What to produce: Print the lines of the data, starting with the first, up to and including the line where "Select the 種族 field box" appears.

Data provided:
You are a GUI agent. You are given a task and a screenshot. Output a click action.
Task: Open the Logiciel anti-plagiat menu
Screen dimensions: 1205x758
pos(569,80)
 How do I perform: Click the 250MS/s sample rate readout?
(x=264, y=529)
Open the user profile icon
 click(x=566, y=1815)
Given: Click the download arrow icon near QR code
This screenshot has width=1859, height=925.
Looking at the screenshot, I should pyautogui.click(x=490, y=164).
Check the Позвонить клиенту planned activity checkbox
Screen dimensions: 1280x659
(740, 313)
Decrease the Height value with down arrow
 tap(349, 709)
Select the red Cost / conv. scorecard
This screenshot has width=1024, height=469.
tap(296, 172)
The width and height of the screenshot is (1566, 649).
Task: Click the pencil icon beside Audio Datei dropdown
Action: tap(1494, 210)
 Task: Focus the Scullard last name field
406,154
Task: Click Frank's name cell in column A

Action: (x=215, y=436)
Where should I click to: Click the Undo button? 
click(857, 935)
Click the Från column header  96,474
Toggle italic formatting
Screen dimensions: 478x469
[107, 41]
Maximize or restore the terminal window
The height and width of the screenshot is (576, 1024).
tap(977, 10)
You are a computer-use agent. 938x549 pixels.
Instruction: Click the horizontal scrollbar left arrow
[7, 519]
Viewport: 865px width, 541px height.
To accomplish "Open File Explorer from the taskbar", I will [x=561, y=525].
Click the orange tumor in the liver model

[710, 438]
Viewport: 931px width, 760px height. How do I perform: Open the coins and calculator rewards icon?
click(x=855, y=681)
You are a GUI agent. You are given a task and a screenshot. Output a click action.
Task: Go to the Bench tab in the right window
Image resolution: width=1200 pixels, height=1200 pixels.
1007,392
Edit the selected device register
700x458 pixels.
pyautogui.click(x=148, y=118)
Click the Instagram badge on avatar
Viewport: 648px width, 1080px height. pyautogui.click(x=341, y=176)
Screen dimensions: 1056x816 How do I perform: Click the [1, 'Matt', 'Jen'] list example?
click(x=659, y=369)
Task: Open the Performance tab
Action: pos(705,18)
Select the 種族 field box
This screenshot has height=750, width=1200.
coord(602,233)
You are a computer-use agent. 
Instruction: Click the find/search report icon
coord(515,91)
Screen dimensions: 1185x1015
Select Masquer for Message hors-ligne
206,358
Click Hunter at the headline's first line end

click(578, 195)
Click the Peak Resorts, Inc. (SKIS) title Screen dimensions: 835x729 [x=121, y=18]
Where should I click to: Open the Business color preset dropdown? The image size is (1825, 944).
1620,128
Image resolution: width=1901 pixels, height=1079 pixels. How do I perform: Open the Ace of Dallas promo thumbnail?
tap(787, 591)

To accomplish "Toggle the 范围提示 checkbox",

Task solution:
You are a GUI agent. You are given a task and a screenshot. Output a click action.
Task: Open the Logiciel anti-plagiat menu
Screen dimensions: 1205x758
pos(569,80)
 How do I perform: Click the 250MS/s sample rate readout?
(x=264, y=529)
Open the user profile icon
 click(x=566, y=1815)
Given: Click the download arrow icon near QR code
This screenshot has width=1859, height=925.
Looking at the screenshot, I should pyautogui.click(x=490, y=164).
Check the Позвонить клиенту planned activity checkbox
Screen dimensions: 1280x659
(740, 313)
Decrease the Height value with down arrow
 tap(349, 709)
Select the red Cost / conv. scorecard
This screenshot has width=1024, height=469.
tap(296, 172)
The width and height of the screenshot is (1566, 649).
Task: Click the pencil icon beside Audio Datei dropdown
Action: tap(1494, 210)
 Task: Focus the Scullard last name field
406,154
Task: Click Frank's name cell in column A

Action: (x=215, y=436)
Where should I click to: Click the Undo button? 
click(857, 935)
Click the Från column header  96,474
Toggle italic formatting
Screen dimensions: 478x469
[107, 41]
Maximize or restore the terminal window
The height and width of the screenshot is (576, 1024).
tap(977, 10)
You are a computer-use agent. 938x549 pixels.
Instruction: Click the horizontal scrollbar left arrow
[7, 519]
Viewport: 865px width, 541px height.
To accomplish "Open File Explorer from the taskbar", I will [x=561, y=525].
Click the orange tumor in the liver model

[710, 438]
Viewport: 931px width, 760px height. How do I perform: Open the coins and calculator rewards icon?
click(x=855, y=681)
You are a GUI agent. You are given a task and a screenshot. Output a click action.
Task: Go to the Bench tab in the right window
Image resolution: width=1200 pixels, height=1200 pixels.
1007,392
Edit the selected device register
700x458 pixels.
pyautogui.click(x=148, y=118)
Click the Instagram badge on avatar
Viewport: 648px width, 1080px height. pyautogui.click(x=341, y=176)
Screen dimensions: 1056x816 How do I perform: Click the [1, 'Matt', 'Jen'] list example?
click(x=659, y=369)
Task: Open the Performance tab
Action: pos(705,18)
Select the 種族 field box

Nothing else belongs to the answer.